The Pentagon's F-35 program office on Friday said it was "laser-focused" on finishing development of the software needed for the U.S. Marine Corps to start using its Lockheed Martin Corp F-35 fighter jets from mid-2015. The Pentagon's chief weapons tester warned in a report obtained by Reuters and published on Thursday that a possible 13-month delay in F-35 software development, coupled with maintenance and reliability problems, could delay the Marine Corps' plans. But Air Force Lieutenant General Chris Bogdan, who runs the Pentagon's F-35 program office, says he remains confident that Lockheed will complete the Block 2B software that gives the jet its initial combat capability in time. Bogdan restructured the F-35 program office last year to put a greater emphasis on software, which he considers the No. 1 technical risk to the $392 billion program, said his spokesman Joe DellaVedova.

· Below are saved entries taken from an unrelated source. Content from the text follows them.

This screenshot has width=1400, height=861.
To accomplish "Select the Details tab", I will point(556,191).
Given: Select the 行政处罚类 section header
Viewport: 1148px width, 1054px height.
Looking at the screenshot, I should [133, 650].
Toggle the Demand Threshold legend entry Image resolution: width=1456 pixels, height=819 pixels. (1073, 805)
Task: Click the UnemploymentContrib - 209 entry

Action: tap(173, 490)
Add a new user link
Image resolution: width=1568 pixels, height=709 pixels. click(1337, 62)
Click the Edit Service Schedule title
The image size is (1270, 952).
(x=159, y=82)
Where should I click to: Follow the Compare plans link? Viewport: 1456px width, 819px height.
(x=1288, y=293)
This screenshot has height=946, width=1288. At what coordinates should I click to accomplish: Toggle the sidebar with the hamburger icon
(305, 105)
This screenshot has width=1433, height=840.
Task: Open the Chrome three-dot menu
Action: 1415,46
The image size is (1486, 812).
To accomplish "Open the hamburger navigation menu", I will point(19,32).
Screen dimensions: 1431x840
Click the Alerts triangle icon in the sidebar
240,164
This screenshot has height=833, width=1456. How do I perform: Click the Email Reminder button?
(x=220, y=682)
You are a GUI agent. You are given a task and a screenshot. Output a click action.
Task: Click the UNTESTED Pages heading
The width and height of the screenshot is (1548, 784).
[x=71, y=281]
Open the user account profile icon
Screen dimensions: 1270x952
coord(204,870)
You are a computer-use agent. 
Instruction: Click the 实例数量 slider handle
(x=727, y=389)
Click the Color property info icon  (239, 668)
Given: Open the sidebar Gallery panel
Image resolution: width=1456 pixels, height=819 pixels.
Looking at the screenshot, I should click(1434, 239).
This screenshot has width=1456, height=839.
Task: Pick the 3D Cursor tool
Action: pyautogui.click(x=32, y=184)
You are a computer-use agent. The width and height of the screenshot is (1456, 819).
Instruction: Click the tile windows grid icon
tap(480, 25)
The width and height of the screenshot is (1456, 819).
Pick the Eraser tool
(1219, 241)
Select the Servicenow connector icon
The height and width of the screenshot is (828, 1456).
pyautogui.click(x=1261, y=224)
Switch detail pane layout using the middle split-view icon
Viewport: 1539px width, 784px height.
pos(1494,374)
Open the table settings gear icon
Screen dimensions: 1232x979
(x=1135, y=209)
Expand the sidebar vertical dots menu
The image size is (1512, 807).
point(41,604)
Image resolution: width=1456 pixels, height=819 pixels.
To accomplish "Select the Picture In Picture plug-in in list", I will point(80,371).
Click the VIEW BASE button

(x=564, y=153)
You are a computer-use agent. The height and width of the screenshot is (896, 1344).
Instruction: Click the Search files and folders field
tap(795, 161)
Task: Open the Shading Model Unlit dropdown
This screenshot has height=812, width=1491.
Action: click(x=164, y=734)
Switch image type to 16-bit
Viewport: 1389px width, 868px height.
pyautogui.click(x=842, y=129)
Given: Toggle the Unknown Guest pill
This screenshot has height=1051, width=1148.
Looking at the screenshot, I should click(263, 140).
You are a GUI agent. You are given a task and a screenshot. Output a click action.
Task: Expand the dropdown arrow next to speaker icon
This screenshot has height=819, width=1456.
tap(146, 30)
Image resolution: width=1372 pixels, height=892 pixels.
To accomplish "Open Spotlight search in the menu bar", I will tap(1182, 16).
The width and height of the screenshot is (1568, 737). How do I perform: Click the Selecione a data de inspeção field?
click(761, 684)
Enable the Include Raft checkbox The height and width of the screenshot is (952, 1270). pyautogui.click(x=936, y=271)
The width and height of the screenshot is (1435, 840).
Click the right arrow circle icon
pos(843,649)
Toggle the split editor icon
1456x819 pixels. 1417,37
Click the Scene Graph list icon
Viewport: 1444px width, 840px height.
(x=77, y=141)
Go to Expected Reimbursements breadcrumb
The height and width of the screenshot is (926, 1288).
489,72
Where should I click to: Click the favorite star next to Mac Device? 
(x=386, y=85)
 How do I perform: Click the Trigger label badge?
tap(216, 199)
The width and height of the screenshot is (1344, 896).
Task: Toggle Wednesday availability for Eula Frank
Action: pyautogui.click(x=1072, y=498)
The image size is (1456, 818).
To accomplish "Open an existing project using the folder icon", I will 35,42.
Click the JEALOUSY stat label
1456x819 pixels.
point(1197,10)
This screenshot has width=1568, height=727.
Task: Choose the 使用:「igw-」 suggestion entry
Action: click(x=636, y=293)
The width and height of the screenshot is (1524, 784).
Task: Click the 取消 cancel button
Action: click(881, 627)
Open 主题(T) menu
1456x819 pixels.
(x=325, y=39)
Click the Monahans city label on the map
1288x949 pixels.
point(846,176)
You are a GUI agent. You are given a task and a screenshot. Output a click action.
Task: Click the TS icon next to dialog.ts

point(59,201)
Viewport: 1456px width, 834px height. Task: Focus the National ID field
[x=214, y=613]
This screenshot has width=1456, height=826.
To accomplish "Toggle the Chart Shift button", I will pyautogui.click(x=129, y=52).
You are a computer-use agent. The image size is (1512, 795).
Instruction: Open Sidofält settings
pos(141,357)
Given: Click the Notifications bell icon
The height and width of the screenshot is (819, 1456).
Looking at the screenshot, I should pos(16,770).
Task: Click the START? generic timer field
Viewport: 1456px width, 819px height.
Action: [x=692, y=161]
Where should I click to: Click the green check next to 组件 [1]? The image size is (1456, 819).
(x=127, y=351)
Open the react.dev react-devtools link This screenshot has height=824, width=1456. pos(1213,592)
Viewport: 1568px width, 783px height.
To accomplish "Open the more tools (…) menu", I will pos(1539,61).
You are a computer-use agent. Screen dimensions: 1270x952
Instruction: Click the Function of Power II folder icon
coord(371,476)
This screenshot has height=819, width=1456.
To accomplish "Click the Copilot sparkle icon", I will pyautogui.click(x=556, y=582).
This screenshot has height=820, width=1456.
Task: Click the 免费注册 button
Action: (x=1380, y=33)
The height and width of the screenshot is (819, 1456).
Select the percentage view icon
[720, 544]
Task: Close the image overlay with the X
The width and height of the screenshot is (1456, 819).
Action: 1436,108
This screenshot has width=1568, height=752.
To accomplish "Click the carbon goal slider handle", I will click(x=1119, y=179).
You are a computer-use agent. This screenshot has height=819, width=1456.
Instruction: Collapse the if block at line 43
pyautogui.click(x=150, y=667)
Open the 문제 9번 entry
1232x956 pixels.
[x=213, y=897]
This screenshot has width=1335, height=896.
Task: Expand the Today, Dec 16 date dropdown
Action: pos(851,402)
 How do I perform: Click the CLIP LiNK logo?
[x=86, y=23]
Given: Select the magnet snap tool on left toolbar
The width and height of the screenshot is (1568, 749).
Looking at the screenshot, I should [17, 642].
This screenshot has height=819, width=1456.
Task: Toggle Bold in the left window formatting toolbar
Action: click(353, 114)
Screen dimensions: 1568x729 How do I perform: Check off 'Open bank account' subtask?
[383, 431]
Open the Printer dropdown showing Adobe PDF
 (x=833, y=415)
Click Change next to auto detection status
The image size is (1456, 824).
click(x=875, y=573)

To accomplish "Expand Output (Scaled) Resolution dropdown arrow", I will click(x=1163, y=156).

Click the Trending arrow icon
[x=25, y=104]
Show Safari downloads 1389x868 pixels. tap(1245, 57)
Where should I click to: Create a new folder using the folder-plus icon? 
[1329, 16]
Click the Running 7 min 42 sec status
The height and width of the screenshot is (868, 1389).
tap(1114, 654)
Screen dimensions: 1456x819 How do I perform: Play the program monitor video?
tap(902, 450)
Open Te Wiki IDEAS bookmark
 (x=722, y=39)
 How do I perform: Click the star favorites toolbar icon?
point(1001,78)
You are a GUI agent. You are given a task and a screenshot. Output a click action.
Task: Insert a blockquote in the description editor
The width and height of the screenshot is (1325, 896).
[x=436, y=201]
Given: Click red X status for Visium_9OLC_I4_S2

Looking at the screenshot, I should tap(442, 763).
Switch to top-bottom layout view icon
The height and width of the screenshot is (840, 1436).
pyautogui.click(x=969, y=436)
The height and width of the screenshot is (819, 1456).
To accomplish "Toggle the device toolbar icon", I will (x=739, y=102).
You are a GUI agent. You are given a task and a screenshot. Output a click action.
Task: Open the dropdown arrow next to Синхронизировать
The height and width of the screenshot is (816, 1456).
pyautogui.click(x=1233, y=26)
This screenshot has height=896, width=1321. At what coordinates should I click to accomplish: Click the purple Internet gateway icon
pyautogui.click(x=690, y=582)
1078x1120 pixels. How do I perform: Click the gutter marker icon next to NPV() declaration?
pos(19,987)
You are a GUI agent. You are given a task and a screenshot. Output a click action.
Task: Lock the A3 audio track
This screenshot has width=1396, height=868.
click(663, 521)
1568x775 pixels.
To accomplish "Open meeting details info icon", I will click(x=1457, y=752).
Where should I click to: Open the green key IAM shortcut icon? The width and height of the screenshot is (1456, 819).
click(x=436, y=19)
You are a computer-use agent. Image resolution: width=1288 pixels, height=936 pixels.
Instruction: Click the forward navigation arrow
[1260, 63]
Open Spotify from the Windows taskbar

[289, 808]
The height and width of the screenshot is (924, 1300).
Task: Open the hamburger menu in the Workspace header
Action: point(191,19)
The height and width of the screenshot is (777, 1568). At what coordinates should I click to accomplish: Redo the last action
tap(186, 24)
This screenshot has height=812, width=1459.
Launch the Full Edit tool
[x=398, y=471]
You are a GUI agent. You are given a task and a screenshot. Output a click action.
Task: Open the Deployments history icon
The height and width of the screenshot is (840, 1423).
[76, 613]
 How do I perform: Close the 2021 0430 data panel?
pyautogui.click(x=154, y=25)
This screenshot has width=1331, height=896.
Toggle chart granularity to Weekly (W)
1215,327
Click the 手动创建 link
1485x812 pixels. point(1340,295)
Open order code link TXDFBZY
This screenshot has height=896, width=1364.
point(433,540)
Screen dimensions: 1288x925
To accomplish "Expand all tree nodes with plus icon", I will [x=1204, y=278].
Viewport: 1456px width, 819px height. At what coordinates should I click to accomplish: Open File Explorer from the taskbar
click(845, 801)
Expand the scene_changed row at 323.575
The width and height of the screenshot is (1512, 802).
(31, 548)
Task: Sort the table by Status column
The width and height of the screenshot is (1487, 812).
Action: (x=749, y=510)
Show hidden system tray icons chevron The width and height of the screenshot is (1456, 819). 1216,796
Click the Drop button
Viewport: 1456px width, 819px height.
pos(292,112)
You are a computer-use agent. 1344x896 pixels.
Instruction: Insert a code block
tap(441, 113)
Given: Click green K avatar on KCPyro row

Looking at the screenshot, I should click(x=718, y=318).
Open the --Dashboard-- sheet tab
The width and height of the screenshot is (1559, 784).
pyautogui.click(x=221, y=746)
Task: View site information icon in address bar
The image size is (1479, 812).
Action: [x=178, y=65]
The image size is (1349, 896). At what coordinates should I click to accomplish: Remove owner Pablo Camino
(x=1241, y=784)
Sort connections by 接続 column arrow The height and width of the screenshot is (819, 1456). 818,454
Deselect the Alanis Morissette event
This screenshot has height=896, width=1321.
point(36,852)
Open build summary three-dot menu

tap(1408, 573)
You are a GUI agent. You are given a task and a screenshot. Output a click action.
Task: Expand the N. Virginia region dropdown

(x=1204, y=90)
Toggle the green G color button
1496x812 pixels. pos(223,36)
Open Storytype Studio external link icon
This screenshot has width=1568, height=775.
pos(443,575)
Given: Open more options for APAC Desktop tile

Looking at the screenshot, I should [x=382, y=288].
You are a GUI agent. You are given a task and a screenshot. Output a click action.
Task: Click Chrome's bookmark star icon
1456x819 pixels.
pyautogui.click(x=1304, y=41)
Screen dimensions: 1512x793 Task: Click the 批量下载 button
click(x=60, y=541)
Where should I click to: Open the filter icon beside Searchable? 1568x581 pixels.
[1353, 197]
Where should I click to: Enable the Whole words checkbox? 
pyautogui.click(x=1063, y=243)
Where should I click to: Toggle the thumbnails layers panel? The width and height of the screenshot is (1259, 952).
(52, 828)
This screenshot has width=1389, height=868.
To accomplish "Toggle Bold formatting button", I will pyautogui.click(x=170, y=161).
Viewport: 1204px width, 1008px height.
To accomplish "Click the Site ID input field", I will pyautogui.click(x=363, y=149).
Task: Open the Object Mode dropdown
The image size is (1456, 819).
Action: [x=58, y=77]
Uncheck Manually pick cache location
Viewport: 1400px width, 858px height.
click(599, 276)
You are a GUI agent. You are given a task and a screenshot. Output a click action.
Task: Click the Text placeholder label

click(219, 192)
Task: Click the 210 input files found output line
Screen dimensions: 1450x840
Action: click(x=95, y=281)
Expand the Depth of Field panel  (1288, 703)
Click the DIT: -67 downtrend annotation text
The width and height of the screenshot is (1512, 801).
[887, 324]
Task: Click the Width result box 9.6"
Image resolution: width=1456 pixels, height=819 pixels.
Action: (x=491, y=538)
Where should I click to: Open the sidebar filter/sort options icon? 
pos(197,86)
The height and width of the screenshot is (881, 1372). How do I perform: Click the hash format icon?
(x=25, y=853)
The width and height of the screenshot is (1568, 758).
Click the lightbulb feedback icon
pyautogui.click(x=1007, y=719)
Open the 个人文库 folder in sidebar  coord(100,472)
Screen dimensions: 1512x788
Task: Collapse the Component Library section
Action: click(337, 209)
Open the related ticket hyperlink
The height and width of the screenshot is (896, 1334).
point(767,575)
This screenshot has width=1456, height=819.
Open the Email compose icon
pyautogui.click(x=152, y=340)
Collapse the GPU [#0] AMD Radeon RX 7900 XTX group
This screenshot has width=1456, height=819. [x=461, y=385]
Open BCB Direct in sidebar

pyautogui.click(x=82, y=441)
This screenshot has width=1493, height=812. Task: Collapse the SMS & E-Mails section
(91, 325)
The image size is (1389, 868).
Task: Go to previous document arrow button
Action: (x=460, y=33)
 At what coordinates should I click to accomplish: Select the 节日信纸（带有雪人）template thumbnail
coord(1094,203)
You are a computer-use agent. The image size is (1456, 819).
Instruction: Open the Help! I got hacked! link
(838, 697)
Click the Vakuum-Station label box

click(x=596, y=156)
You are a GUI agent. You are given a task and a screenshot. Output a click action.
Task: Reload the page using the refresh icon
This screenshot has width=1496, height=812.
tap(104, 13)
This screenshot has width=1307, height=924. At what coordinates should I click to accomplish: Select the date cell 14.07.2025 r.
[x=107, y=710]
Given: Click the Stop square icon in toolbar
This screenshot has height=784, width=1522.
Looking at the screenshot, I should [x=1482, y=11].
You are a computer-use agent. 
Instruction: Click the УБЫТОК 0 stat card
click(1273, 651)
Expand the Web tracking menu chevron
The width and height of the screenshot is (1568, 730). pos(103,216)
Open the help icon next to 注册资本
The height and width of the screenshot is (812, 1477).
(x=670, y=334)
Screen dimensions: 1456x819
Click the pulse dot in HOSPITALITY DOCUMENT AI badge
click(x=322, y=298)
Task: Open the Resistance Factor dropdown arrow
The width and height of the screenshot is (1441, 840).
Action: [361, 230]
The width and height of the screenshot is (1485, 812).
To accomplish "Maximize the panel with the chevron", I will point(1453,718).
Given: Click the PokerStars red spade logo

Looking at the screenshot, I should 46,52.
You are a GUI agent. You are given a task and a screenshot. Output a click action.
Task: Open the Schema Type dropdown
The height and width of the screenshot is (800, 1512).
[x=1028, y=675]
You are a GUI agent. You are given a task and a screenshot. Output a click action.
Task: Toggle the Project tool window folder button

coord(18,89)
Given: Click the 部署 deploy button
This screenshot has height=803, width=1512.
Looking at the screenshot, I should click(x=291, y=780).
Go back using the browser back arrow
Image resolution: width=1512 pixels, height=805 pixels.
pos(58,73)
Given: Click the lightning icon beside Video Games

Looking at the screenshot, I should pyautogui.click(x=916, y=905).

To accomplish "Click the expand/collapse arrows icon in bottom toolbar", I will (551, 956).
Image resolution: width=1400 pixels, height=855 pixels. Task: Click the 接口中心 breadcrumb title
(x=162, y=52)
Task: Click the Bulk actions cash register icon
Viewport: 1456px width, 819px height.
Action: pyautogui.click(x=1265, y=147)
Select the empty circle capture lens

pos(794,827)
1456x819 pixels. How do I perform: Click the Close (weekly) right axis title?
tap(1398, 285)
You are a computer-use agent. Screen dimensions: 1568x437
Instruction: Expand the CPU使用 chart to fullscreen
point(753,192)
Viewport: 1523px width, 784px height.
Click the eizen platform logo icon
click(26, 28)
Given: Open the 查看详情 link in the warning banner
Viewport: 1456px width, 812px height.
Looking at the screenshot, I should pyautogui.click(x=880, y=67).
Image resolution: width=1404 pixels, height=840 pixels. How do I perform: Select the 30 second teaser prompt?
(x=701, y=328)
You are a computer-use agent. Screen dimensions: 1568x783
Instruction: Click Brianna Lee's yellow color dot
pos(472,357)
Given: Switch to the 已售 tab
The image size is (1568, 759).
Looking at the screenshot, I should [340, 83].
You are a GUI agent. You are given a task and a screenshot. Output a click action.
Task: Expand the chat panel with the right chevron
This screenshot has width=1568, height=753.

As part of the changes, he said Bogdan had named a number of people or "czars" to oversee the range of efforts linked to the Block 2B software and later software versions, as well as the drive to reduce the F-35's maintenance and operating costs.
"Lieutenant General Bogdan and the F-35 program are laser- focused on delivering the Block 2B capability to the warfighter," DellaVedova said. "We track and review F-35 software development data religiously and we're confident we'll deliver Block 2B in time to meet the Marine Corps' needs."
Lockheed is developing three models of the new warplane for the U.S. military and eight partners: Britain, Canada, Australia, Turkey, Italy, Norway, Denmark and the Netherlands. Israel and Japan have also placed orders.
Marine Corps officials had no immediate comment on the new report, but the service has not revised its plans to declare an F-35 "initial operational capability" by July 2015.
The report, which was delivered to Congress on Friday, got a muted reaction from the countries that helped pay for development of the new plane or placed orders.